_Source document_
Controlling Kubernetes Pod Placement: Taints and Toleration – Overriding Default Scheduling (Part 2)

In the previous article we got to know what Kubernetes Scheduler, how it works and how to override the default behavior to control pod placement across Nodes using labels and selectors, here is the link for the first article

Controlling Kubernetes Pod Placement: Taints & Toleration – Overriding Default Scheduling (Part 1)

So let’s jump on a different method Taints and Toleration

What are Taints and Toleration

A taint is a property of a node that prevents pods from being scheduled onto it!

Taints are applied to nodes to indicate that they are not suitable for all pods, so taint acts as an exclusion mechanism unless the pod have a matching toleration.

A toleration is a property of a pod that allows it to be scheduled onto nodes with matching taints, so you inform the Kubernetes scheduler that the pod can tolerate the specified taints, thus allowing it to be scheduled on those nodes.

Real world use case

Lets have a real world example, we have dedicated GPU nodes “Graphics Processing Unit” that are specifically optimized for running machine learning training jobs.

You want to ensure that only certain workloads (e.g., machine learning training jobs) are scheduled on the GPU nodes gpu-node1 and gpu-node2 in above image to maximize resource utilization and prevent non-GPU workloads from using those resources.

Lets use this use case while walking through taints and tolerations implementation and see how it works.

Taints Implementation

Taints are a key/value pairs along with effect. The key is a string to identity the taint it and it doesn’t require value, so value is an optional string which associated with the key.

_Dataset extract_
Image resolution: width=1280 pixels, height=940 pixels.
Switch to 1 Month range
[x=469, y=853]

--

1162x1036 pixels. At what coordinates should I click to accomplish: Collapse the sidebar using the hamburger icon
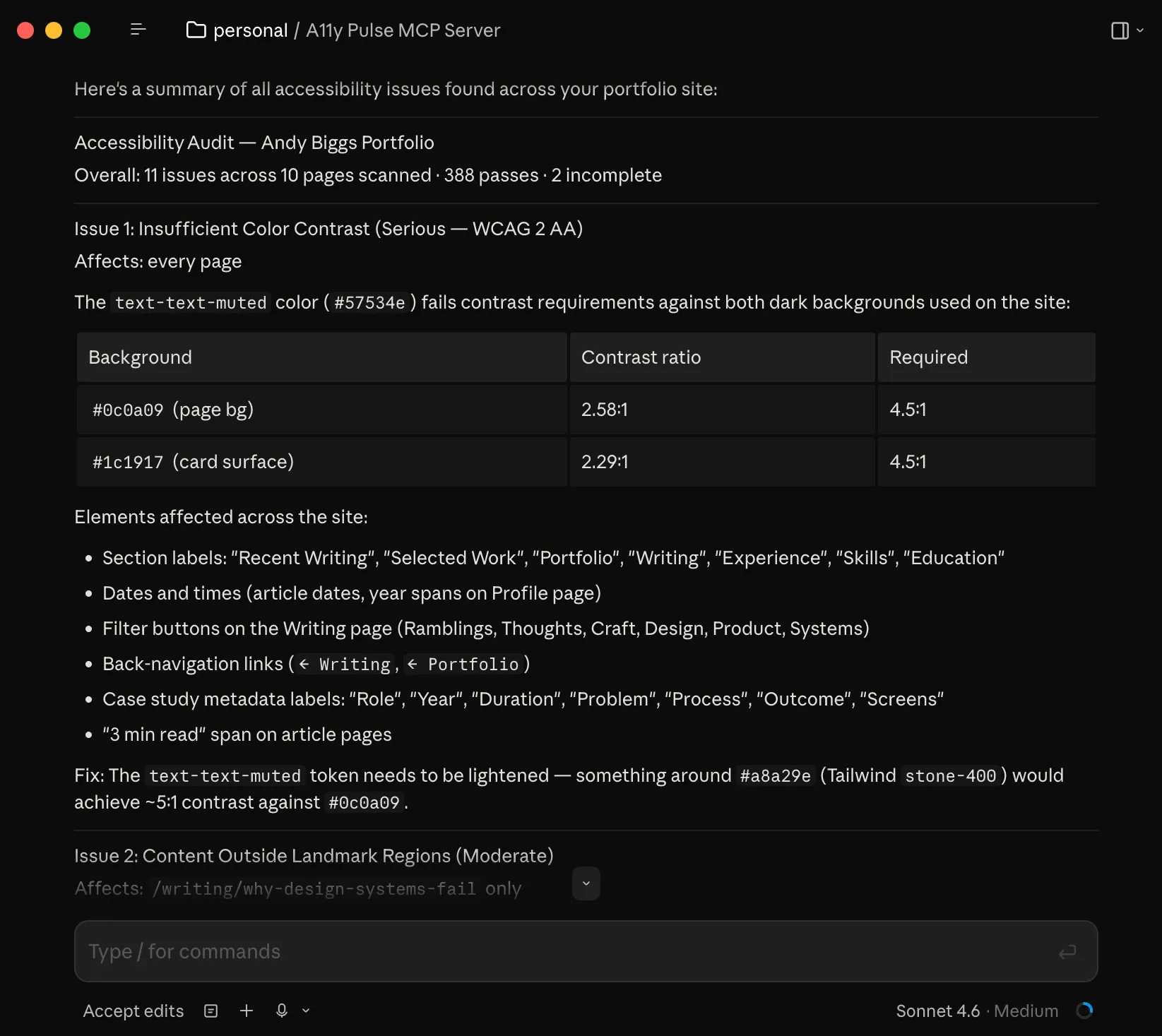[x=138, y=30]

_Exercise tasks_
**a.** Say whether each statement agrees with the article on Kubernetes taints and tolerations, answering yes or no and quoting the deciding words of the article: (i) a taint is a property of a pod; (ii) a toleration allows a pod to be scheduled onto nodes with matching taints; (iii) a taint must always have a value.
**b.** Write the next portion of the article on Kubernetes taints and tolerations, beginning after its final sentence.

_The responses_
**a.**
(i) No: "A taint is a property of a node that prevents pods from being scheduled onto it!"
(ii) Yes: "A toleration is a property of a pod that allows it to be scheduled onto nodes with matching taints"
(iii) No: "value is an optional string which associated with the key."

**b.**
Effect specifies what happens to pods that do not tolerate the taint. It is an enum value with three possible effects:

  • NoSchedule:
    If a node has this taint, no Pods will be scheduled on it unless they have a matching toleration.

    So you have invited to a meeting so you can join, otherwise you can’t!
  • PreferNoSchedule:
    The scheduler will try to avoid placing Pods on nodes with this taint if there are other options available, but it may still do so if no suitable alternatives exist!

    Preferably the pod will not scheduled in that tainted Node but if scheduler couldn’t find a Node to place then this Node with that option is available to place the pod on!
  • NoExecute:
    If a node has this taint, any Pods already running on that node without a matching toleration will be evicted (removed), and new Pods without the toleration cannot be scheduled there.

    NoExecute is like no entry on that meeting for non invited people and existing people inside without invitations shall leave 😀

Apply Taints

You taint a node imperatively using kubectl as below

kubectl taint nodes <Name of the Node> <Taint Key> = <Optional Taint Value >: <Taint Effect>

Lets apply that in our use case, so we taint the the detected GPU nodes using taint key “gpu” and value “true” with effect NoScedule

kubectl taint nodes gpu-node1 gpu=true:NoSchedule
kubectl taint nodes gpu-node2 gpu=true:NoSchedule

And preferably you could taint declaratively in Node definition file “ex: node-taints.yaml” as below and then use kubectl apply

apiVersion: v1
kind: Node
metadata:
  name: <node-name>
spec:
  taints:
    - key: "gpu"
      value: "true"
      effect: "NoSchedule"
kubectl apply -f node-taints.yaml

Important Note: If you’re trying to add taints to an existing node, Kubernetes doesn’t allow you to modify the Node object directly with taints in this way. Instead, you should use the imperative way using kubectl taint command

List Taints

You can use kubectl get node and format the output of the command to catch the taints section only instead of full details using JSONPath (query JSON structure) as below

kubectl get node <node-name> -o jsonpath='{.spec.taints}'

And you can play around kubectl get nodes to list all nodes with taints with the same way of output formatting as below

kubectl get nodes -o=jsonpath='{range .items[*]}{.metadata.name}{" : "}{.spec.taints}{"\n"}{end}'

  • {range .items[*]}: Iterates over each node in the list.
  • {.metadata.name}: Retrieves the name of the node.
  • {" : "}: Adds a colon and space after the node name for readability.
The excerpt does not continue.